Ayrıca, söz konusu Kanunun “Sosyal güvenlik destek primine ilişkin geçiş hükümleri” başlıklı Geçici 14. maddesinin uyuşmazlık konusu dönemde ve dava tarihinde yürürlükte bulunan 1. fıkrasında, bu Kanunun yürürlüğe girdiği tarihten önce iştirakçi veya sigortalı olanlar, yaşlılık aylığı bağlananlar ve bu Kanunun yürürlüğe girdiği tarihte sosyal güvenlik destek primi ödeyerek çalışmaya devam edenler hakkında sosyal güvenlik destek primine tabi olma bakımından bu Kanunla yürürlükten kaldırılan ilgili kanun hükümlerinin uygulanmasına devam edileceği, ancak, bu Kanunun 4/1-(b) maddesi kapsamında sigortalı sayılanlardan, ilgili kamu kurum ve kuruluşlarından alınacak belgelerle doğrulamak kaydıyla faaliyette bulunulmadığına ilişkin süreler hariç olmak üzere çalışılan süreleri için, sosyal güvenlik destek primi oranı olarak bu Kanunun 30. maddesinin 3. fıkrasının (b) bendinde belirtilen hükümlerin uygulanacağı açıklanmıştır.
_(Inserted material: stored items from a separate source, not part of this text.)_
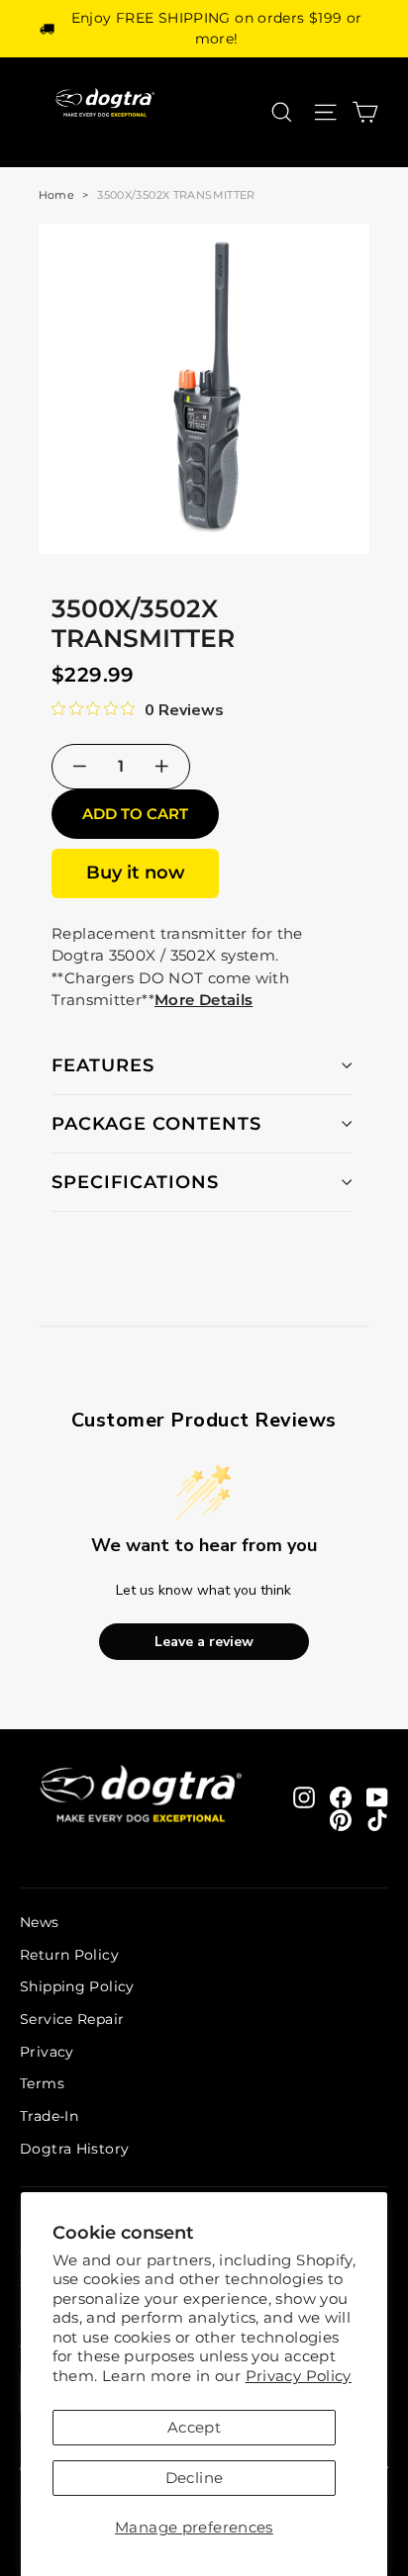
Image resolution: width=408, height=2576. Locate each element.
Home (57, 195)
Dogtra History (74, 2149)
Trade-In (49, 2116)
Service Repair (72, 2019)
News (39, 1922)
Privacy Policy (299, 2375)
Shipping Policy (77, 1986)
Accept (194, 2427)
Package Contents (156, 1124)
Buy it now (135, 872)
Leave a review (204, 1641)
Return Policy (69, 1955)
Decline (194, 2477)
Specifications (135, 1182)
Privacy (47, 2052)
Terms (42, 2083)
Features (102, 1065)
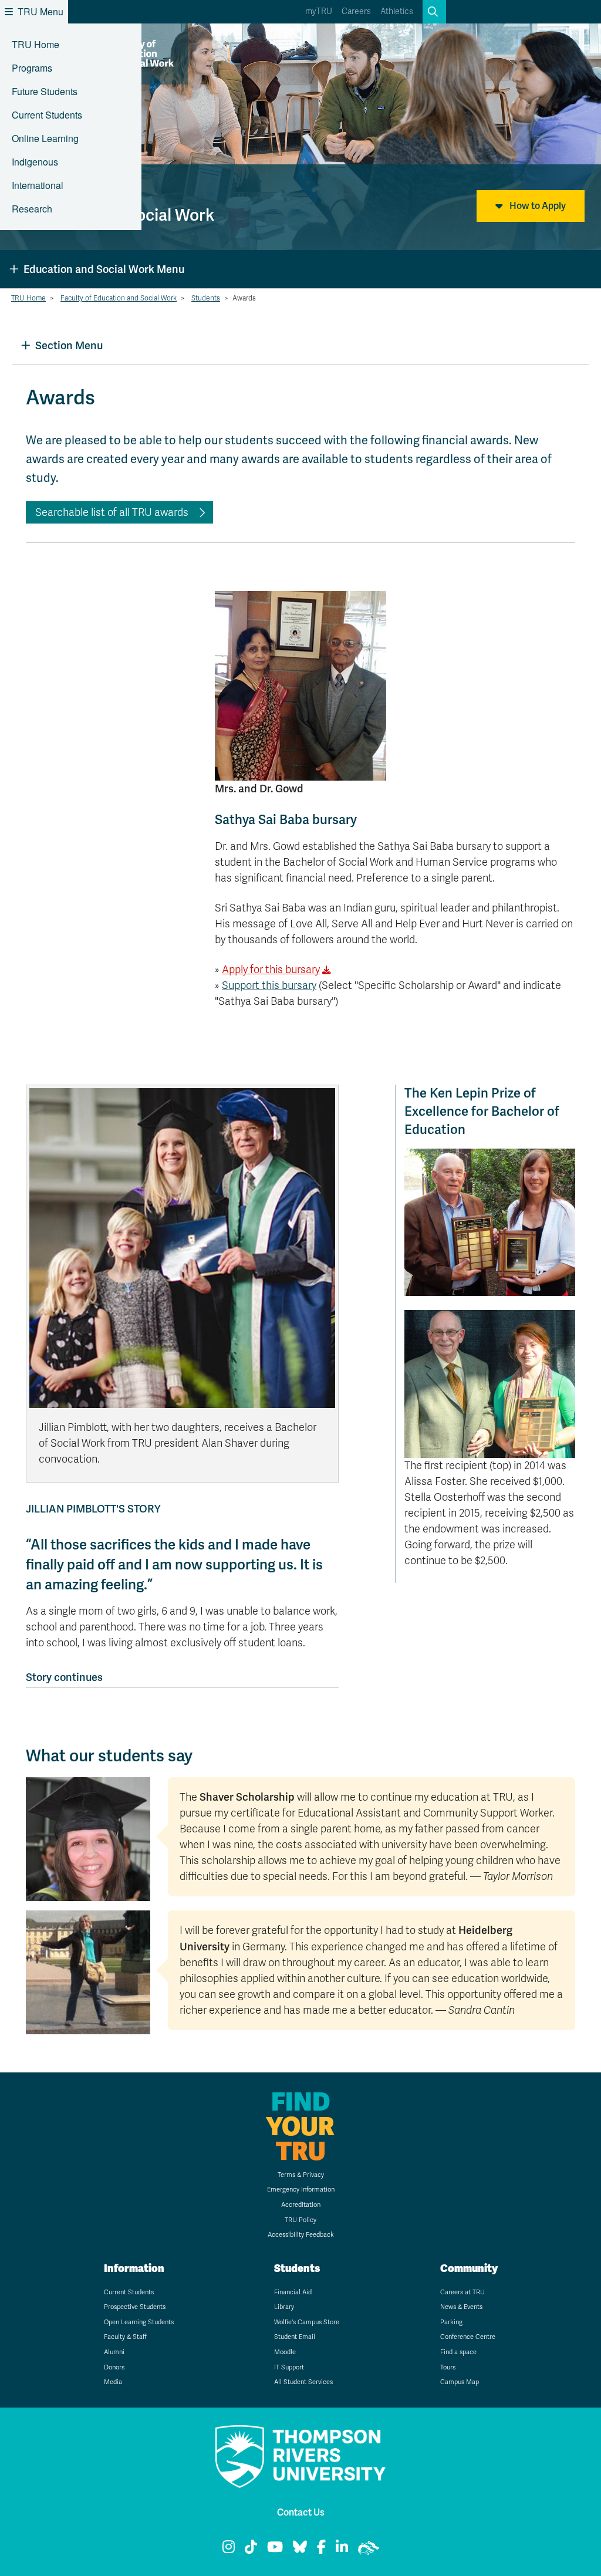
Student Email (294, 2337)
Yukarıdaki yasal düzenlemeler ışığında dava değerlendirildiğinde, limited şirket ortaklığı süregelen davacının durumunun değinilen maddeler kapsamında değerlendirilmesi gerektiği belirgin bulunmakla birlikte limited şirket ortaklığının devam ettiği sürece sosyal güvenlik destek primlerinin kesilme işleminin yerinde olacağı da gözetilerek, yapılandırma kapsamında ödenen prim borçlarının da kapsadığı dönem belirlenerek, varılacak sonuca göre kara verilmesi gerekirken, eksik araştırma ve hatalı değerlendirme sonucu, yazılı şekilde hüküm kurulması, usul ve yasaya aykırı olup bozma nedenidir.
O halde, davacı vekilinin bu yönleri amaçlayan temyiz itirazları kabul edilmeli ve hüküm bozulmalıdır.
SONUÇ:Temyiz edilen hükmün yukarıda açıklanan nedenlerle BOZULMASINA, temyiz harcının istek halinde davacıya iadesine, 19.12.2016 gününde oybirliğiyle karar verildi.